**Instructions to follow:** What you give back must match the data exactly, minus the pictures.

**Data provided:**
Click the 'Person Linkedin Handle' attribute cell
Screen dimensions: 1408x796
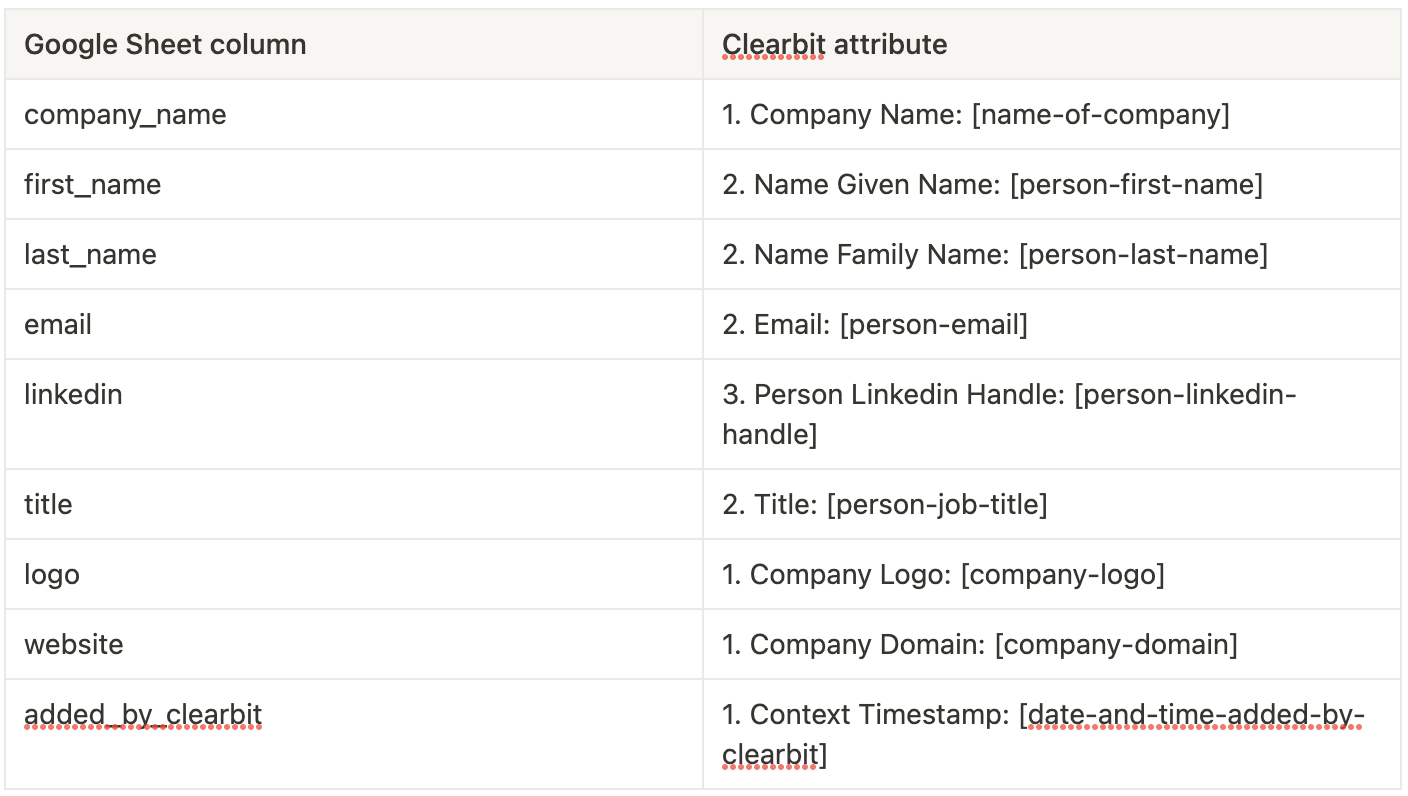click(1051, 415)
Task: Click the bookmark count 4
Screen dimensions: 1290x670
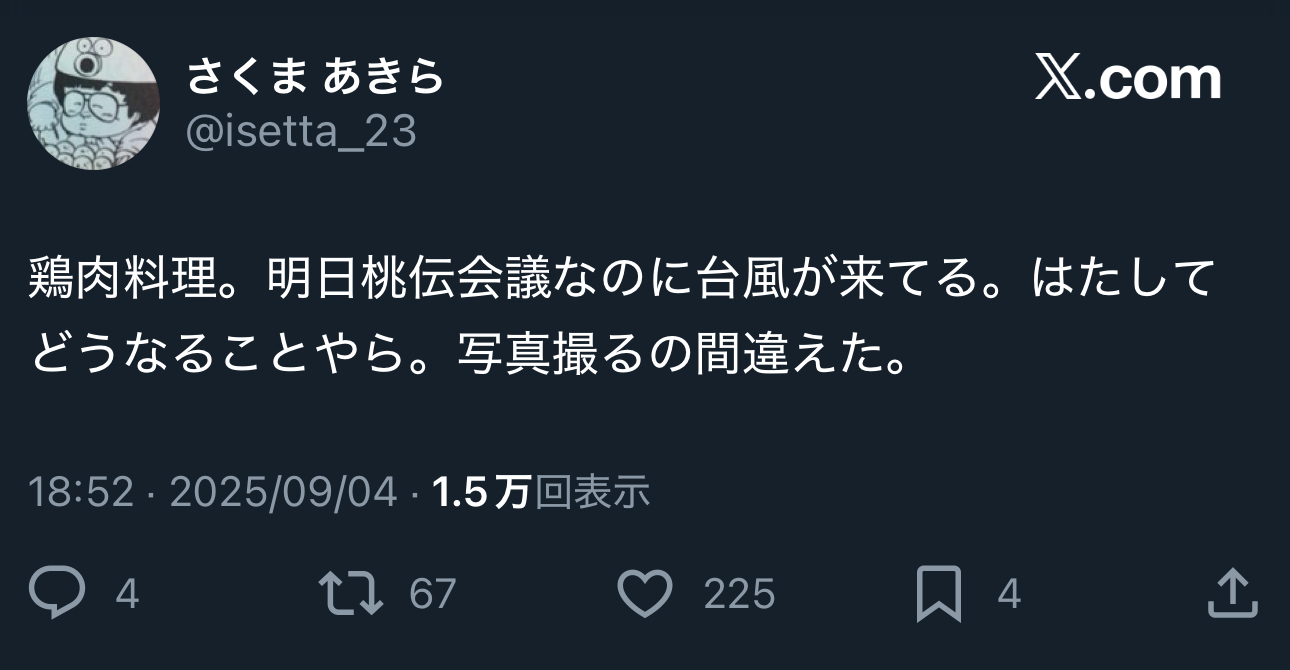Action: 1009,595
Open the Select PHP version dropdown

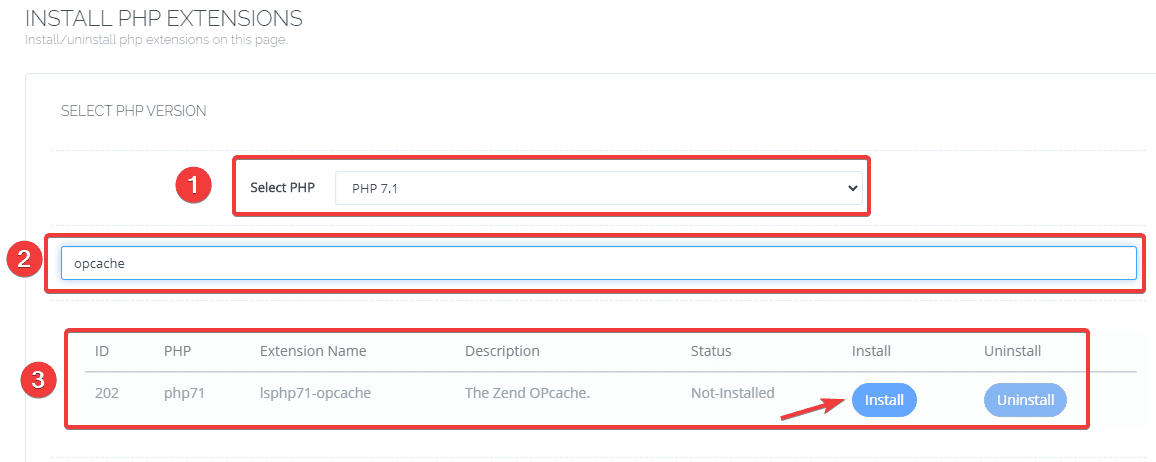(x=598, y=188)
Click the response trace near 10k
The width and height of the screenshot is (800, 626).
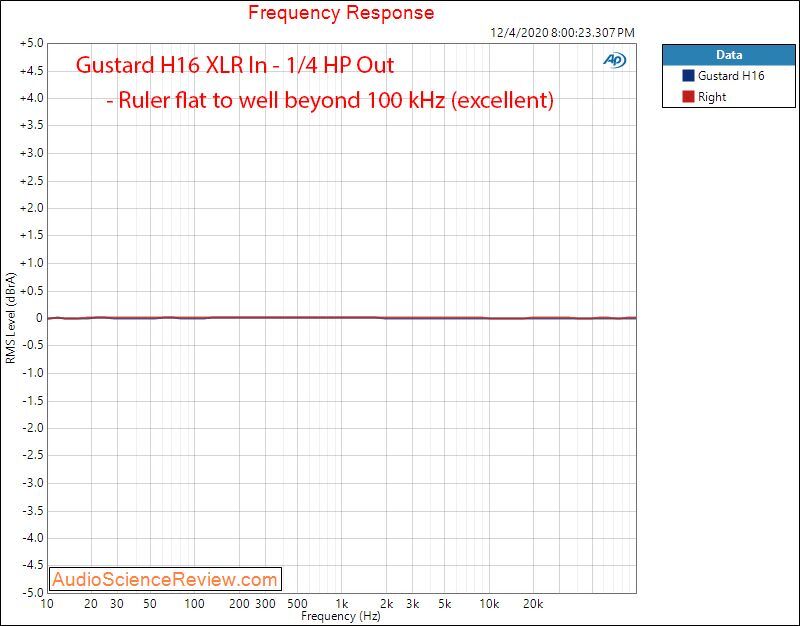point(489,318)
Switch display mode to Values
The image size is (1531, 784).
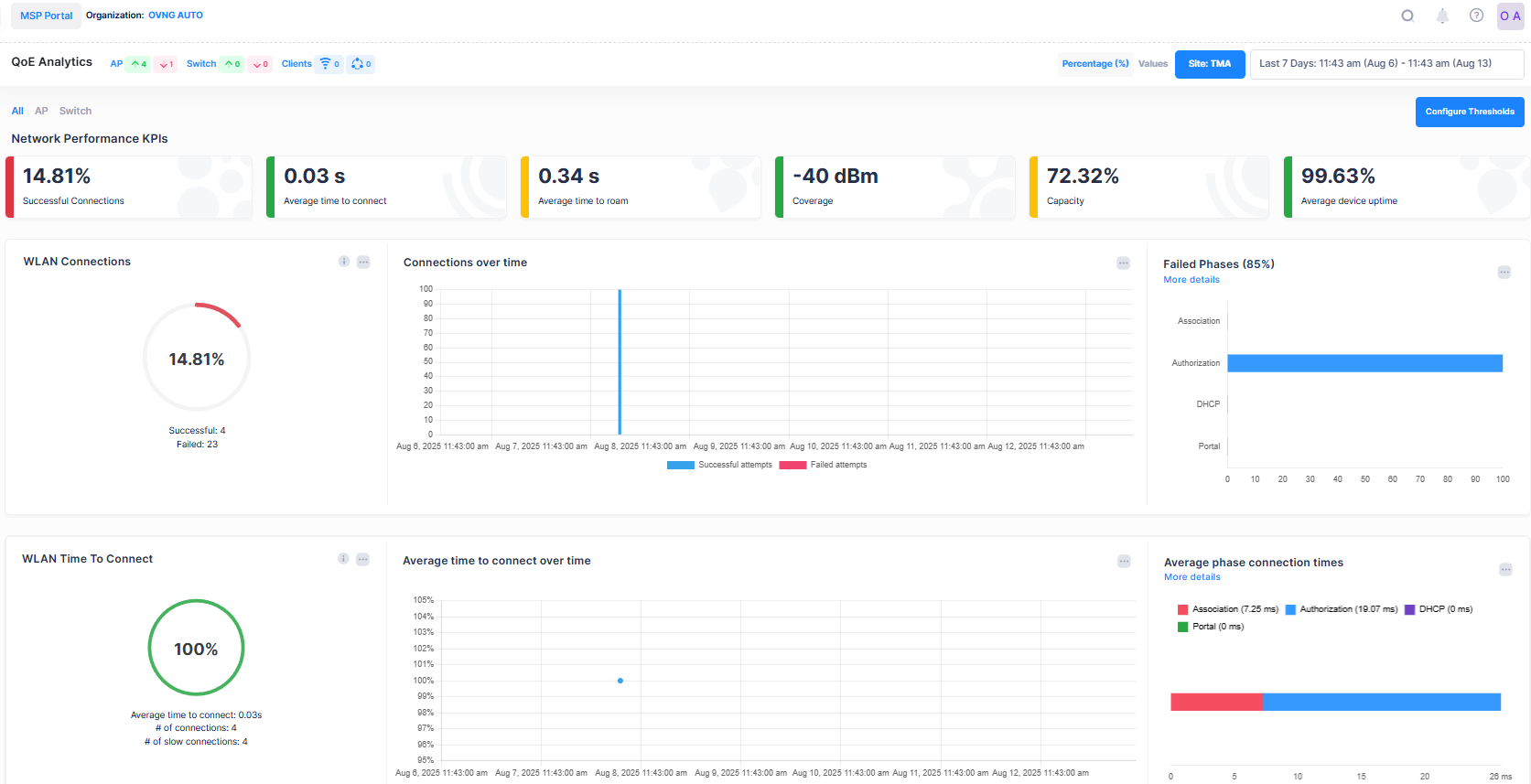[x=1152, y=64]
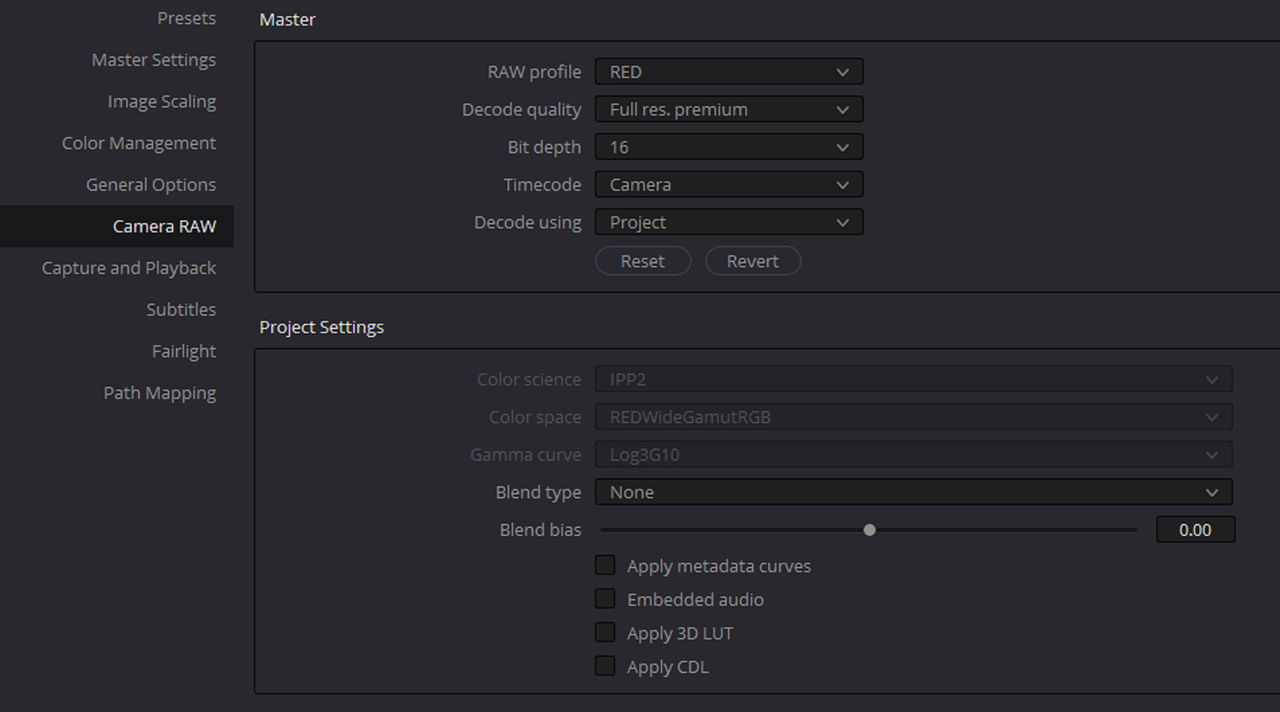Enable Apply metadata curves checkbox
The height and width of the screenshot is (712, 1280).
605,566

**Task output:**
Click the 'Person Linkedin Handle' attribute cell
Screen dimensions: 1408x796
click(1051, 415)
Task: Click the bookmark count 4
Screen dimensions: 1290x670
Action: 1009,595
Open the Select PHP version dropdown

(x=598, y=188)
Click the response trace near 10k
The width and height of the screenshot is (800, 626).
point(489,318)
Switch display mode to Values
The image size is (1531, 784).
[x=1152, y=64]
Enable Apply metadata curves checkbox
The height and width of the screenshot is (712, 1280).
605,566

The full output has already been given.